Every line below between the one holding "Click the folder icon for Замечания и визы" and the one holding "800x600 pixels.", inclusive, should be copied exactly, and no other line.

[[ INPUT DATA, beginning ]]

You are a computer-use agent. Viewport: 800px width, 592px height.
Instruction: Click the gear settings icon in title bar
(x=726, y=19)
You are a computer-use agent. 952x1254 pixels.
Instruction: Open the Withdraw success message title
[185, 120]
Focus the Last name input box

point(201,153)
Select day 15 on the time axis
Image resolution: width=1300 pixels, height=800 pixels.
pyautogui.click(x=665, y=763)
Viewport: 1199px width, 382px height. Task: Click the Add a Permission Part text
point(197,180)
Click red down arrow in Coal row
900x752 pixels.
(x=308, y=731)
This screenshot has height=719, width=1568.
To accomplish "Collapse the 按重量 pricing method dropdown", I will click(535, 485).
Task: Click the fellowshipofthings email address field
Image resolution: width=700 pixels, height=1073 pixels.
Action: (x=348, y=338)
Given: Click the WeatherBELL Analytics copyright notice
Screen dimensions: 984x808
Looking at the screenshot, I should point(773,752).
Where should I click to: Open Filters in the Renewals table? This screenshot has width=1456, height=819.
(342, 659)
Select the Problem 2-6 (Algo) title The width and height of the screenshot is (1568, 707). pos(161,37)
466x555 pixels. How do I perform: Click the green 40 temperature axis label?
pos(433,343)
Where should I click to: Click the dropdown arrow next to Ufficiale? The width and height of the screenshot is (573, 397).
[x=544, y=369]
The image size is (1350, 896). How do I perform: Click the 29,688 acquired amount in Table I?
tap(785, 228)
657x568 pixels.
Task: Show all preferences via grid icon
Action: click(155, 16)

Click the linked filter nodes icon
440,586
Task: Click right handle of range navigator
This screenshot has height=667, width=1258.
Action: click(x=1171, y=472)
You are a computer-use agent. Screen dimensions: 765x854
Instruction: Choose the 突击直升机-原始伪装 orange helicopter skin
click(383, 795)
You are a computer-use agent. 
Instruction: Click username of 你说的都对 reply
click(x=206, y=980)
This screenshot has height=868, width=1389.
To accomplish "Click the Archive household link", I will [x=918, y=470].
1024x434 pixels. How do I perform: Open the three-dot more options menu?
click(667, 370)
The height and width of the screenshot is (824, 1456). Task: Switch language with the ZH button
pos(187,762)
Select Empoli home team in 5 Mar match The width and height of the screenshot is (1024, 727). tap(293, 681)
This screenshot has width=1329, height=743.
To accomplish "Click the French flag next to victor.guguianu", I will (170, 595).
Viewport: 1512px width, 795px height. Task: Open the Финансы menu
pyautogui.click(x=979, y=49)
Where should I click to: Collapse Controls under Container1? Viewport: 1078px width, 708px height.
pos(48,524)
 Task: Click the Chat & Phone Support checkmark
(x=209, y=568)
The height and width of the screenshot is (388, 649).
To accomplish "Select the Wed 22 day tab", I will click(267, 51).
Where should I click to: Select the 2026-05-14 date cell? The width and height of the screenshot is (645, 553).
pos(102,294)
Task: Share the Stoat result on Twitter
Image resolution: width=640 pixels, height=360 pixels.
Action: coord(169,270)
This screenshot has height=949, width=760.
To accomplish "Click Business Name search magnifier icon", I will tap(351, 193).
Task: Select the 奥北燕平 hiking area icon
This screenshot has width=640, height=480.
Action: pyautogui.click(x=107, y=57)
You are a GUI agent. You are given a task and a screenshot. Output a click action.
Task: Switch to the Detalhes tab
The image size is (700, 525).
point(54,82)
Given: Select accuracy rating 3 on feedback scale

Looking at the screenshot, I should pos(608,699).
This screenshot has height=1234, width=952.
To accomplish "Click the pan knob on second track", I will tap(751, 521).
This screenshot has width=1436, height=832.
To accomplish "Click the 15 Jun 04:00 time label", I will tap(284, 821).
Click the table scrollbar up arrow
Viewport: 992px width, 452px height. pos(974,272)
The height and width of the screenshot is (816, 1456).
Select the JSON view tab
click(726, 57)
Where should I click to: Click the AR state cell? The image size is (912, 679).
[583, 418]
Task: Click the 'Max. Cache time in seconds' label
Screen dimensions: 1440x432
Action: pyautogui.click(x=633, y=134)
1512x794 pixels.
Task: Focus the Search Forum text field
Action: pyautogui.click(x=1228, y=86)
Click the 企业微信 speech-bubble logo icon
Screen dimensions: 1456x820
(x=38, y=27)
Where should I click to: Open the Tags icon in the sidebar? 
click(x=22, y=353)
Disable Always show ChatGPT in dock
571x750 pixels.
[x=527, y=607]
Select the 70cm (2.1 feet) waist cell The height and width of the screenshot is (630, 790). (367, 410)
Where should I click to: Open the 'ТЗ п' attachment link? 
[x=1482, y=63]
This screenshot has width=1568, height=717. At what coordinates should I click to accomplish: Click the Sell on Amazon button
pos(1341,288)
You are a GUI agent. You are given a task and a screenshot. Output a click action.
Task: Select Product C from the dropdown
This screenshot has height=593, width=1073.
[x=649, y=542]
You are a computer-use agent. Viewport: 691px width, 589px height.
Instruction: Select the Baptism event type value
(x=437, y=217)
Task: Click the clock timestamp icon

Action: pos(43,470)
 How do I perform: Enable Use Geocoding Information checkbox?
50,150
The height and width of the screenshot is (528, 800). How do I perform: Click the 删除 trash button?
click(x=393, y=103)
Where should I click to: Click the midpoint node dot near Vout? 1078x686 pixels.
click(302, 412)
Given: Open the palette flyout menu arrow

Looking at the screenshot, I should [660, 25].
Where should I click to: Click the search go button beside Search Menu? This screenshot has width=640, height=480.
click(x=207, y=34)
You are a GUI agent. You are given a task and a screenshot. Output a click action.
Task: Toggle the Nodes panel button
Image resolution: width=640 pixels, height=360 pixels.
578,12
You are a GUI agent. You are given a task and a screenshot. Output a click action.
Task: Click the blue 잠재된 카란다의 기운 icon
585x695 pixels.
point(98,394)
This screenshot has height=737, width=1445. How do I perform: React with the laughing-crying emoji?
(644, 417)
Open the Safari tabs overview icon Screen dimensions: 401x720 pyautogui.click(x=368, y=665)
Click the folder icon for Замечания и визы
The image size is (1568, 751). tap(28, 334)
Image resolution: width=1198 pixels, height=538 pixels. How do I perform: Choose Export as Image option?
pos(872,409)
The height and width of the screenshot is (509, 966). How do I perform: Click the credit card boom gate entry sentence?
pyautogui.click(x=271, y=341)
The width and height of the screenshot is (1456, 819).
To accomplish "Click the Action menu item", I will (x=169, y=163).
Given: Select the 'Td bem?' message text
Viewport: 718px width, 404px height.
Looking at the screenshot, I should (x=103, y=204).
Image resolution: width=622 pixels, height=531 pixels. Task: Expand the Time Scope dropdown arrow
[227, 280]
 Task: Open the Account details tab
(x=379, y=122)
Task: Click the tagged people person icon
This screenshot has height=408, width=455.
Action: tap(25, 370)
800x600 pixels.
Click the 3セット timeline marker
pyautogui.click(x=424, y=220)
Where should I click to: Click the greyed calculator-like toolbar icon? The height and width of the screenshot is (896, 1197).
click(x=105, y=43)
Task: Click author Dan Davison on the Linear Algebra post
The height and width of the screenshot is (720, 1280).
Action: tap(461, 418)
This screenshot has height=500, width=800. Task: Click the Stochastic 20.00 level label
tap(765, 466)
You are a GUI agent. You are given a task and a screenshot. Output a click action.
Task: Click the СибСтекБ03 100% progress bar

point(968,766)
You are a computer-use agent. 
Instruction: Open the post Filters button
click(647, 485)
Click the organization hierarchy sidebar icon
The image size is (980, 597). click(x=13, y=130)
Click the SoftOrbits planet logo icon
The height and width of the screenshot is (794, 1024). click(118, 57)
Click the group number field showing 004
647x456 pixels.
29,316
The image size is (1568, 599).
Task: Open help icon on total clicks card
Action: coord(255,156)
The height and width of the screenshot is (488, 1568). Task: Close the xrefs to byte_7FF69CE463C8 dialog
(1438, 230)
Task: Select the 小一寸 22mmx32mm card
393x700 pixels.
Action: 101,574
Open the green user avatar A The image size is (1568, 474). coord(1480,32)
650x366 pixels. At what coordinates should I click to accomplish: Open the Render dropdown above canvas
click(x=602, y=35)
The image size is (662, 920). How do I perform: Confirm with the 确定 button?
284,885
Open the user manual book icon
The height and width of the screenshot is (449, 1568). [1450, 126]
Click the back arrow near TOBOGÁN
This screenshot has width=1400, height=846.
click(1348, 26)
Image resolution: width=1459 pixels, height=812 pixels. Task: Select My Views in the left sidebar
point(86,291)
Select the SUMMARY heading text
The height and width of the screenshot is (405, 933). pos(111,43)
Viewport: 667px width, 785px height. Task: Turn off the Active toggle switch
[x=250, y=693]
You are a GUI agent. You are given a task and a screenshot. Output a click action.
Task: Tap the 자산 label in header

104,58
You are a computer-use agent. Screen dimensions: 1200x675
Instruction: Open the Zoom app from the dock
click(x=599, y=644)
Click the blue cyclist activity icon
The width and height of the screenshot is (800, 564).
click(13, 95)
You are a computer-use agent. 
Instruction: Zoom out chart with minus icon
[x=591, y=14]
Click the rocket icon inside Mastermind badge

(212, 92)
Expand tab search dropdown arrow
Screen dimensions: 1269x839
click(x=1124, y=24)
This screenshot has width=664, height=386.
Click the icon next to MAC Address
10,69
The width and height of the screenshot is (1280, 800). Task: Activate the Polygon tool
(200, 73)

[[ INPUT DATA, end ]]

**TASK SOLUTION**:
Click the folder icon for Замечания и визы
The image size is (1568, 751). tap(28, 334)
Image resolution: width=1198 pixels, height=538 pixels. How do I perform: Choose Export as Image option?
pos(872,409)
The height and width of the screenshot is (509, 966). How do I perform: Click the credit card boom gate entry sentence?
pyautogui.click(x=271, y=341)
The width and height of the screenshot is (1456, 819).
To accomplish "Click the Action menu item", I will (x=169, y=163).
Given: Select the 'Td bem?' message text
Viewport: 718px width, 404px height.
Looking at the screenshot, I should (x=103, y=204).
Image resolution: width=622 pixels, height=531 pixels. Task: Expand the Time Scope dropdown arrow
[227, 280]
 Task: Open the Account details tab
(x=379, y=122)
Task: Click the tagged people person icon
This screenshot has height=408, width=455.
Action: tap(25, 370)
800x600 pixels.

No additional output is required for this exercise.